Start of EXTRACTED INFORMATION

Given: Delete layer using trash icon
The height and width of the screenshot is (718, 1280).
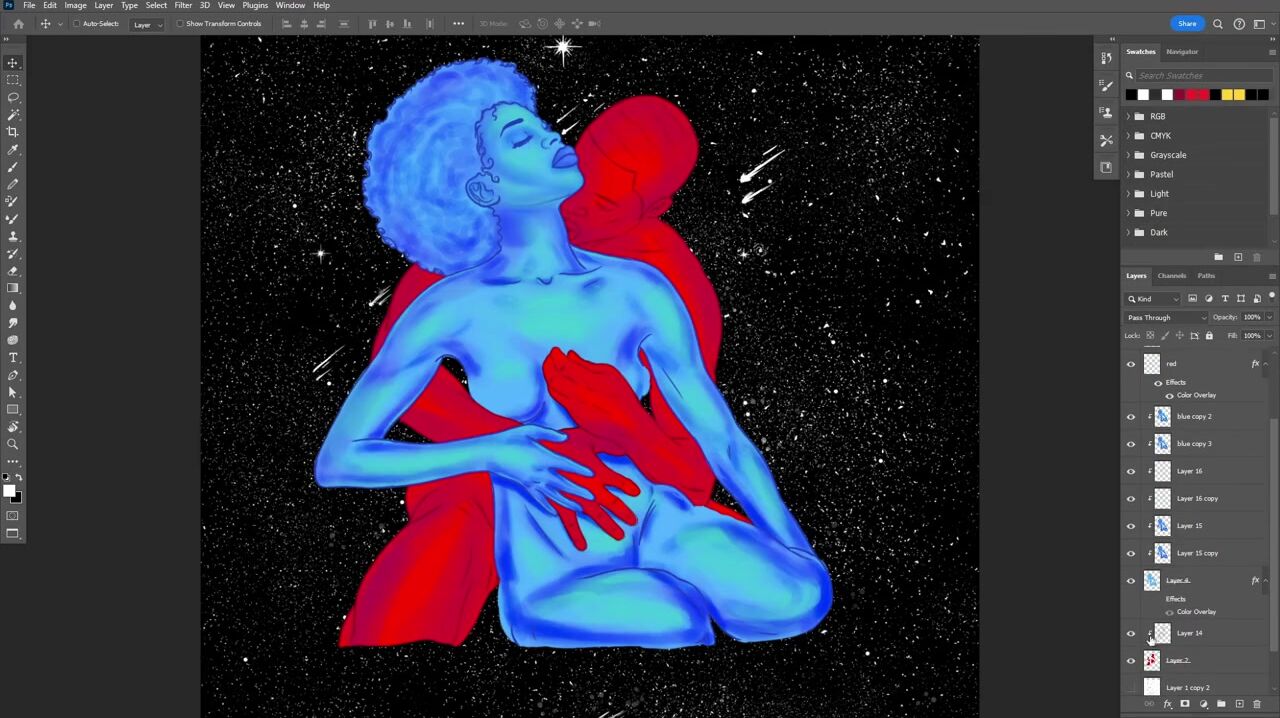Looking at the screenshot, I should (1257, 705).
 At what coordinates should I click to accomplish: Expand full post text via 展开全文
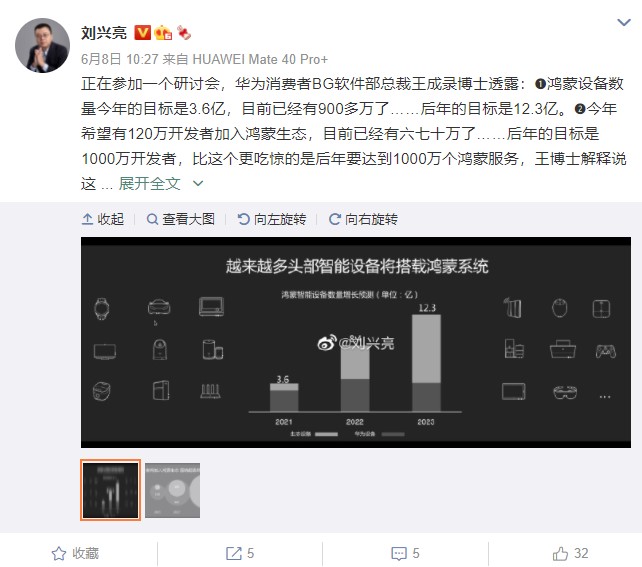click(x=149, y=183)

End of EXTRACTED INFORMATION

**TASK ITEM**
In your copy, include no pictures; print every line above exactly.

**RESULT FOR THIS EXERCISE**
Given: Delete layer using trash icon
The height and width of the screenshot is (718, 1280).
Looking at the screenshot, I should (1257, 705).
 At what coordinates should I click to accomplish: Expand full post text via 展开全文
click(x=149, y=183)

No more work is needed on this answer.